## The records

-*-

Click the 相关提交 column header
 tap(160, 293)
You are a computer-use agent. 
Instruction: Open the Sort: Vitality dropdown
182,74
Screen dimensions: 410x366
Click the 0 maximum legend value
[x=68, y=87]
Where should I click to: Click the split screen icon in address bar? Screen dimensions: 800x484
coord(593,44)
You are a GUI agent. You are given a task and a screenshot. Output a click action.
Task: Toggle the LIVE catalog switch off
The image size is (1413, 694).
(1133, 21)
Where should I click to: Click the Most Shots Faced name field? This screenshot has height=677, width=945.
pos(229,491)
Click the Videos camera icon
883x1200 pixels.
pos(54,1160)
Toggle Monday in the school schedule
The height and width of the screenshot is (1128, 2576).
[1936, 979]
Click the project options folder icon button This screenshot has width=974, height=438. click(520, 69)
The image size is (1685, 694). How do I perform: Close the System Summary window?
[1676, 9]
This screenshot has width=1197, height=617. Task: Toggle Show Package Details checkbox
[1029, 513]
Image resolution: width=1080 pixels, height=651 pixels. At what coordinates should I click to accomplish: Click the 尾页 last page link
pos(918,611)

-*-

## Task details
Every line of the material above that has the string "agent" needs pulling out.

## Exercise response
You are a computer-use agent. 
You are a GUI agent. You are given a task and a screenshot. Output a click action.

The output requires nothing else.